Go for a run
Trails, running series tempt serious milers
June 26, 2008
Steamboat Springs — To train her legs and lungs for the grueling, late-summer Leadville Trail 100, Brenda Geisler spends a lot of time on local singletrack trails.
“It’s not so much the miles as much as it is the time spent out there,” said Geisler, who has finished the legendary 100-mile ultramarathon three times. “You’re running, walking, hiking – it’s seeing how long you can be out there.”

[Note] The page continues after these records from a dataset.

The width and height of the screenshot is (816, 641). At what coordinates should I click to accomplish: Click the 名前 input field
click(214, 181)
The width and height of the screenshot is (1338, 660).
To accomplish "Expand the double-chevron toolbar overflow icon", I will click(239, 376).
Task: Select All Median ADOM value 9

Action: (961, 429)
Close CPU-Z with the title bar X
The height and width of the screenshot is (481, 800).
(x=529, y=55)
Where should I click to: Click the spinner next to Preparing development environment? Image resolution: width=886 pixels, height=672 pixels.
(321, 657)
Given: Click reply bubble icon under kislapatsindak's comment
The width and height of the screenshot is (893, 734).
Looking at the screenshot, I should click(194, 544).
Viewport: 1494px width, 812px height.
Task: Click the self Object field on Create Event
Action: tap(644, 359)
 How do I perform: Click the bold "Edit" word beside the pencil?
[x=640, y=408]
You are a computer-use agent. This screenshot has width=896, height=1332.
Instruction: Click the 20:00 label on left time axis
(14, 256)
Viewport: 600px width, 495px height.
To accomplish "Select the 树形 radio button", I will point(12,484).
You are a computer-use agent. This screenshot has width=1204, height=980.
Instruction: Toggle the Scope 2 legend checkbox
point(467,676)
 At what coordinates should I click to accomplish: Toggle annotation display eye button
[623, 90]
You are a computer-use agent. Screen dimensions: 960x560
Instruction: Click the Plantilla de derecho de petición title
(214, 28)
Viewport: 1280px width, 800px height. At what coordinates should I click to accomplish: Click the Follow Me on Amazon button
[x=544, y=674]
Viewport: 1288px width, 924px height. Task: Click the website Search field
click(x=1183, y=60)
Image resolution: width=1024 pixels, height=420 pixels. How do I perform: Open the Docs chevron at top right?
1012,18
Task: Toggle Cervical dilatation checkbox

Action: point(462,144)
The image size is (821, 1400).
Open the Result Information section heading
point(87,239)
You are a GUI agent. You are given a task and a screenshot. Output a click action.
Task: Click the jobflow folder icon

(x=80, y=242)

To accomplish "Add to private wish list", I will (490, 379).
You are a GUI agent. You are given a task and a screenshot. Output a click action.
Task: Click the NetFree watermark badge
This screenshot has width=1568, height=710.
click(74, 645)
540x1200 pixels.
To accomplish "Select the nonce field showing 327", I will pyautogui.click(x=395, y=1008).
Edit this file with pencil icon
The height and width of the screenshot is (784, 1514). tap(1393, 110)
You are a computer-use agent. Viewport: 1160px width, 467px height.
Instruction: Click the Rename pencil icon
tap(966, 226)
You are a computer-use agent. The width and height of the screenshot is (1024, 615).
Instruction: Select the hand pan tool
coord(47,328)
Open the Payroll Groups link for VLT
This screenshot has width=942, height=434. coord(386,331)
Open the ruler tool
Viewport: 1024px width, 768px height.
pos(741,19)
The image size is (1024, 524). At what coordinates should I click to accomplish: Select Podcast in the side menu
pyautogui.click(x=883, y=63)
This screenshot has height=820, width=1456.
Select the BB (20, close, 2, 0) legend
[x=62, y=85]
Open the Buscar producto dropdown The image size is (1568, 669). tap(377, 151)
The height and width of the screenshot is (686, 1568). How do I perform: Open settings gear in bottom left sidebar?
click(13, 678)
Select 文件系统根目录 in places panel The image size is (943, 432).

One of Geisler’s favorite “running” routes, starting from the Coulton Creek Trailhead, is an early season trail many would consider a moderate hiking option. Head north on C.R. 129 to Clark, take a right on Seedhouse Road (C.R. 64) and travel 4.5 miles east to the Coulton Creek Trailhead. But rather than taking the Coulton Creek Trail (#1188) to its dead end after a few miles at the southern foot of Farwell Mountain, Geisler likes to take the Cutover Trail (1188.1a), 1.4 miles over to Scotts Run Trail (1177), up to the Diamond Park Trail and then back down along the North Fork of the Elk River to Seedhouse Road.
“I’ll just go up and meander around on the loops,” Geisler said of the network of 10 miles of mixed-use hiking/biking/horseback recreation trails on city property that begin at the base of Howelsen Hill and wind up and diverge into the meadows and forested slopes of Emerald Mountain. The main road, Blackmer Drive, maintained for authorized vehicle use, runs just shy of two miles from its gate at the top of Routt Street to the Emerald Mountain Quarry, which affords a prime overlook of town and the ski area.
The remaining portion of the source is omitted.